Een mol
Kijk eens, roept Jip. Wat een gekke berg in de tuin.
Ik weet wat dat is, zegt Janneke. Dat is een molshoop.
Heeft de mol een hoopje gedaan?
Nee, zegt Janneke. Ze moet erg lachen. Nee, hij graaft, en dan maakt hij dit bergje. Hè, moeder?
Ja, zegt Jannekes moeder. De mollen zitten onder de grond. Ze maken hele lange gangen. En dan maken ze die bergjes.
Wat naar om altijd onder de grond te zitten, zegt Jip.
Ja, zegt Janneke. Altijd in het donker. Hu!
Maar de mol vindt het niet erg, zegt Jannekes moeder. De mol kan toch niet zo erg veel zien. Hij is bijna blind. Maar kom nu binnen. Het is al erg laat. Het is al acht uur. En jullie moeten naar bed. O, o, wat is het al laat.
Maar de zon schijnt nog, zegt Jip. En iedereen is nog op.
Nee, de kindertjes zijn al naar bed. Allemaal.
En de mollen ook? vraagt Jip.
De mollen ook. Onder de grond.
En dan gaan ze naar bed. Jip in zijn eigen huis, in zijn eigen bed.
En Janneke ook in haar eigen huis, in haar eigen bed. En Jip kan niet slapen. Want het is zo licht. En de zon schijnt nog buiten. En de vogeltjes zingen nog. En hij hoort vader nog in de tuin.
Ik wil water! roept Jip.
En moeder komt nog bij hem met een beetje water. Nu zoet gaan slapen, Jip. Ik zal je toedekken. Zo.
En Jip slaapt. Maar hij droomt. Hij droomt dat hij onder de grond zit. In een mollegang. Het is zo donker. En daar komt de mol aan.
Ik wil eruit, zegt Jip, tegen de mol.
Maar je bent zelf ook een mol, zie je dat dan niet, zegt de mol.
Jip kijkt naar zijn armpjes. En naar zijn beentjes. O, hij is zwart.

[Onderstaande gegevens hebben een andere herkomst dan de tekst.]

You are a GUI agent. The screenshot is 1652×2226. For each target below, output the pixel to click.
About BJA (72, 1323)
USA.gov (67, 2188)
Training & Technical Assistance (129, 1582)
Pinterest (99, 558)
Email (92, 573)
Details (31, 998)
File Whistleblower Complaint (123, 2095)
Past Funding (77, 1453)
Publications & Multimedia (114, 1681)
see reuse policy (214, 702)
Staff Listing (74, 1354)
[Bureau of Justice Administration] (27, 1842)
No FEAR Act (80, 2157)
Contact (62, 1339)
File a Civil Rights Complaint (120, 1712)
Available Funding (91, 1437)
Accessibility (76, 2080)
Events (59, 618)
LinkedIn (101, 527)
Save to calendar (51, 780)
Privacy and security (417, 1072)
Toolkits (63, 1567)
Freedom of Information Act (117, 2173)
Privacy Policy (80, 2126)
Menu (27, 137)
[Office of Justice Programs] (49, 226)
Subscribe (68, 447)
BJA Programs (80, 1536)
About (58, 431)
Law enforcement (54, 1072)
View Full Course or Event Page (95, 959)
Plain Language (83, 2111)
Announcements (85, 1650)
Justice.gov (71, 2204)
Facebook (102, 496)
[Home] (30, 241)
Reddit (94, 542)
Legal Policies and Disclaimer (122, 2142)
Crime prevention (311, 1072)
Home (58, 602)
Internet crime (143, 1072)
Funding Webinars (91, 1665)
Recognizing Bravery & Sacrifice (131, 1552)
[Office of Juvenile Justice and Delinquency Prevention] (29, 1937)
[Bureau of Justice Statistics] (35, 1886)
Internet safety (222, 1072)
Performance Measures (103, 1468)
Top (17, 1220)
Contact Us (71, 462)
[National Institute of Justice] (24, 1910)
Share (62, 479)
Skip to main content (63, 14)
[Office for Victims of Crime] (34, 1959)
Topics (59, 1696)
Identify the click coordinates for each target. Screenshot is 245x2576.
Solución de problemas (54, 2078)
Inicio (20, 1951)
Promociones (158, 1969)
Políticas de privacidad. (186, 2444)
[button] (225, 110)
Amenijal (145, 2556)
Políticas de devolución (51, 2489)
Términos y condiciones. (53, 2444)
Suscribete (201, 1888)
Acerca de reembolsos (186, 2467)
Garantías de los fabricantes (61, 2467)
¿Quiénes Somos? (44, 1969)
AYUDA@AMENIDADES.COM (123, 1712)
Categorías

En hij heeft ook bont, net als de mol. Hij voelt aan zijn gezicht. En hij voelt dat hij een snuit heeft. Hij is een mol.
Help, help, roept Jip. Ik hen geen mol! Ik wil geen mol zijn.
En dan zegt zijn moeder. Jip toch! Wat is er?
Jip kijkt op. Hij is in zijn bed. En moeder zit naast hem. Het is nu heel donker buiten. En het licht brandt in de kamer.
Ik was ineens een mol, zegt Jip.
Een mol? Malle jongen. Droomde je dat?
Ja, zegt Jip. En ik zat onder de grond.
Je was zeker veel te zwaar toegedekt, zegt moeder. Ik zal een dekentje van je afnemen. Ga nu maar weer slapen.
Maar het kleine lichtje moet aan, zegt Jip.
Goed, zegt moeder. Het kleine lichtje blijft aan.
De volgende morgen komt Janneke. En ze zegt: Ik heb heel eng gedroomd. Ik heb gedroomd dat ik een mol was.
O, zegt Jip. Dat heb ik ook gedroomd.
Nou zie je eens, zegt moeder. Jullie dromen precies hetzelfde.